• [What you will do]
Repeat the data starting at the beginning and ending at the line that contains "tap(859, 43)", swapping "resolution" for "size" and leaving everything else unchanged.

▼▼▼

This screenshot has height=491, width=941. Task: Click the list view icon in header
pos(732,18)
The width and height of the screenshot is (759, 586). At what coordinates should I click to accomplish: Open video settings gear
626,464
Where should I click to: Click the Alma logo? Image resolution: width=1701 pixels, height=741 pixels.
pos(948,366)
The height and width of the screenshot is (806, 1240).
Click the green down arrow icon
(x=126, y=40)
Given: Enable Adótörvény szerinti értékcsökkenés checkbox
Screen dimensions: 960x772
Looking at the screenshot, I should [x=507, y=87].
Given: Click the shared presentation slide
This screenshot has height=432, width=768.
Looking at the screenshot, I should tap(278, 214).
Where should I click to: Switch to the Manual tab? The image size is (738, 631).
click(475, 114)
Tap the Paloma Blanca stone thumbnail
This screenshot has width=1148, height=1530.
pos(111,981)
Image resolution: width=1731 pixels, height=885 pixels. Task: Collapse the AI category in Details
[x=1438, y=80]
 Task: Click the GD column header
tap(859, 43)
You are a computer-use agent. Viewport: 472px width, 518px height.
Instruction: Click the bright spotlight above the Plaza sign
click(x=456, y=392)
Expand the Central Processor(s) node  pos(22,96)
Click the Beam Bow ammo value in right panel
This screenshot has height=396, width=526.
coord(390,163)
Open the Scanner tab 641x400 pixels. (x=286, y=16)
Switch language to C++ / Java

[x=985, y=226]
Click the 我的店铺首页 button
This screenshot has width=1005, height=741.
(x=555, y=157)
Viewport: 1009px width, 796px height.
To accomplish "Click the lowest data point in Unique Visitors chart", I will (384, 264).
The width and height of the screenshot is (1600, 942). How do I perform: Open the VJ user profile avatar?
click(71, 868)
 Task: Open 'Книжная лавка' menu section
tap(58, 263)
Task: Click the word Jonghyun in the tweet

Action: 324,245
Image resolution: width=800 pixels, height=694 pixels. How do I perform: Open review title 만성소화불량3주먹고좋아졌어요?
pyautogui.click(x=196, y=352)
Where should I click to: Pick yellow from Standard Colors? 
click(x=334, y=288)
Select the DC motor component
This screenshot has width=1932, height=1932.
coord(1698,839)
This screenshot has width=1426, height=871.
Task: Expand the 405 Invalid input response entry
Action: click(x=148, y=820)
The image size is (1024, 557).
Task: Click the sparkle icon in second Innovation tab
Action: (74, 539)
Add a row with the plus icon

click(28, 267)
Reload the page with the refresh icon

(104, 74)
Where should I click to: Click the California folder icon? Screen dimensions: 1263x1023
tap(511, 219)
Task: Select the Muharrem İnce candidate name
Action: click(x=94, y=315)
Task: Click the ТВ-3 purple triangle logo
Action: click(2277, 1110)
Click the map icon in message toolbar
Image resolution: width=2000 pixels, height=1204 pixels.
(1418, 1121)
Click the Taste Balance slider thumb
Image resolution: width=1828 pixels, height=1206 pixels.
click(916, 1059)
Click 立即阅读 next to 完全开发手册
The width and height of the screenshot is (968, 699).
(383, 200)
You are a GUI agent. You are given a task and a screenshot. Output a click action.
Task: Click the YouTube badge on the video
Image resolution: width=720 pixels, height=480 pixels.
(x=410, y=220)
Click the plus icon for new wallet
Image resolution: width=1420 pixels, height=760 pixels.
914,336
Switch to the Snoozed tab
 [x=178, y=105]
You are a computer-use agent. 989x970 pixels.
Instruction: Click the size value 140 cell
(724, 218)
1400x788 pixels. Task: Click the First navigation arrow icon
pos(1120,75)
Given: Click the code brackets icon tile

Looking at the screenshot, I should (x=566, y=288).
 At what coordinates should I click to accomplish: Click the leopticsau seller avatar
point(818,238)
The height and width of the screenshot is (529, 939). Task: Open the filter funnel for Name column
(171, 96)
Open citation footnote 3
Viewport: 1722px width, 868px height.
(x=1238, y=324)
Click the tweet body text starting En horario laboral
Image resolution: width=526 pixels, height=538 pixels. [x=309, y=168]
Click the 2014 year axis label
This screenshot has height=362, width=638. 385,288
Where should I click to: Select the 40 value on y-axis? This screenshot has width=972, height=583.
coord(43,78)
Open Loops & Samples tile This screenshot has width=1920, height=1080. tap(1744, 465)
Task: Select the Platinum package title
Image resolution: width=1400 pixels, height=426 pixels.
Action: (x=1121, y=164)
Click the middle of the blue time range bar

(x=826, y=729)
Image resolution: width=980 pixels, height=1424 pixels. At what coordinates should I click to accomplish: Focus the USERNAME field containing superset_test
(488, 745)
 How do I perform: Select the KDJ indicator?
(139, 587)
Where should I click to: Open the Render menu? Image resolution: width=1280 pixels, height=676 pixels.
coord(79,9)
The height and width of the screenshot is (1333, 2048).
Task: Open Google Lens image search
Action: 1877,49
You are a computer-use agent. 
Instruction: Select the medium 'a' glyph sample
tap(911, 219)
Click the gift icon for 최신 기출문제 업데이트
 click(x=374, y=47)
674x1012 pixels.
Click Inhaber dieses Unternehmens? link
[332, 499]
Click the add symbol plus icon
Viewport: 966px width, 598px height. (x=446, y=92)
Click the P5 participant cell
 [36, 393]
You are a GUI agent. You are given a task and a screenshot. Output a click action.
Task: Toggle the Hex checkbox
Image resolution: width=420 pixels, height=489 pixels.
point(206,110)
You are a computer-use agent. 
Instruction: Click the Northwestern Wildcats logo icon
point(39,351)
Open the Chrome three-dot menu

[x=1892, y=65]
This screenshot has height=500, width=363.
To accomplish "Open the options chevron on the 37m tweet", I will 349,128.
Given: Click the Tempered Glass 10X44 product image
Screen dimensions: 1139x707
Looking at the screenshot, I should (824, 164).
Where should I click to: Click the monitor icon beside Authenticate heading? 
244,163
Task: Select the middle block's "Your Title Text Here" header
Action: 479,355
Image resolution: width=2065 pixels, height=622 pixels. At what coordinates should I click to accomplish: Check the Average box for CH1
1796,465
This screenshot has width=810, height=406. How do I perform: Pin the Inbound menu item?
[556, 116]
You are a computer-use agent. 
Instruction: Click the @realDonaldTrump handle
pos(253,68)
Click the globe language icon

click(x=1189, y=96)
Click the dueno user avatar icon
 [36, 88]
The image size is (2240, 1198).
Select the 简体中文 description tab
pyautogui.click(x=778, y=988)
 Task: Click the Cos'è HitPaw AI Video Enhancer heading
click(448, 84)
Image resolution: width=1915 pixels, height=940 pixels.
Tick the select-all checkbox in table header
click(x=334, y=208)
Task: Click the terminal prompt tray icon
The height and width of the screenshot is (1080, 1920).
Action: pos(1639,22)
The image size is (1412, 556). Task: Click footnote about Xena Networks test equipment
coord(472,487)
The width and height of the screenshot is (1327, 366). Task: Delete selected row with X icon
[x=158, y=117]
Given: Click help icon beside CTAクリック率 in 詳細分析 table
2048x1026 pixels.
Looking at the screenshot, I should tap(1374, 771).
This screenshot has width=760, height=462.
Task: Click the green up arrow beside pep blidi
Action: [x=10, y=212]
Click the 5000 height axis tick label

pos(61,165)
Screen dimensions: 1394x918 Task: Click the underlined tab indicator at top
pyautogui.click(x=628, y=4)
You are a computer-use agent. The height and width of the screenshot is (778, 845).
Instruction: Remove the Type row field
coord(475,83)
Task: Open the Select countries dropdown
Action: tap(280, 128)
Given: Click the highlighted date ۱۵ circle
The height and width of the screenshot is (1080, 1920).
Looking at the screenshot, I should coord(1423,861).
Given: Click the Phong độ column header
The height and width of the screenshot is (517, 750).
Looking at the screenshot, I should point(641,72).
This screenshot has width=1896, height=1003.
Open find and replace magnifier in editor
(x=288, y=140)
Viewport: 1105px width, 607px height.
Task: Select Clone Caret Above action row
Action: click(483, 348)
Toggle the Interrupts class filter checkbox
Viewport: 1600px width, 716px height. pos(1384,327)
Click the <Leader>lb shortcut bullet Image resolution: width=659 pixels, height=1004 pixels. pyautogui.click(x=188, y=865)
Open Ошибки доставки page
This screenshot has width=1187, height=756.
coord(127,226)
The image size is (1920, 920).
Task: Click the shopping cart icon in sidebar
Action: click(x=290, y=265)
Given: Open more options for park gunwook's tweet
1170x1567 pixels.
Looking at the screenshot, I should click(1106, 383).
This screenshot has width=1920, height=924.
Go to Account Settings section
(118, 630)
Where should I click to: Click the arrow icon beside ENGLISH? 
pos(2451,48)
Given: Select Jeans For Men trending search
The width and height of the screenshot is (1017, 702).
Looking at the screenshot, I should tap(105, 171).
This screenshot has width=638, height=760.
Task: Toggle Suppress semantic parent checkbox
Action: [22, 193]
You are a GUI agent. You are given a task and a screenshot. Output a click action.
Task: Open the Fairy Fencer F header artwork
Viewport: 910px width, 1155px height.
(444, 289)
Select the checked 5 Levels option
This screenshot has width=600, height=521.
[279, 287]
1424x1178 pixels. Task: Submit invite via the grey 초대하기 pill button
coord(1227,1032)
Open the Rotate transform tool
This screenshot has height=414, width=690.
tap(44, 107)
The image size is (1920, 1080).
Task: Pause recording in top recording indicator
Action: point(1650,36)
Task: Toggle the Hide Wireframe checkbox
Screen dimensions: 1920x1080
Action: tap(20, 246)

▲▲▲

• [Correct result]
This screenshot has height=491, width=941. Task: Click the list view icon in header
pos(732,18)
The width and height of the screenshot is (759, 586). At what coordinates should I click to accomplish: Open video settings gear
626,464
Where should I click to: Click the Alma logo? Image size: width=1701 pixels, height=741 pixels.
pos(948,366)
The height and width of the screenshot is (806, 1240).
Click the green down arrow icon
(x=126, y=40)
Given: Enable Adótörvény szerinti értékcsökkenés checkbox
Screen dimensions: 960x772
Looking at the screenshot, I should [x=507, y=87].
Given: Click the shared presentation slide
This screenshot has height=432, width=768.
Looking at the screenshot, I should tap(278, 214).
Where should I click to: Switch to the Manual tab? The image size is (738, 631).
click(475, 114)
Tap the Paloma Blanca stone thumbnail
This screenshot has width=1148, height=1530.
pos(111,981)
Image size: width=1731 pixels, height=885 pixels. Task: Collapse the AI category in Details
[x=1438, y=80]
 Task: Click the GD column header
tap(859, 43)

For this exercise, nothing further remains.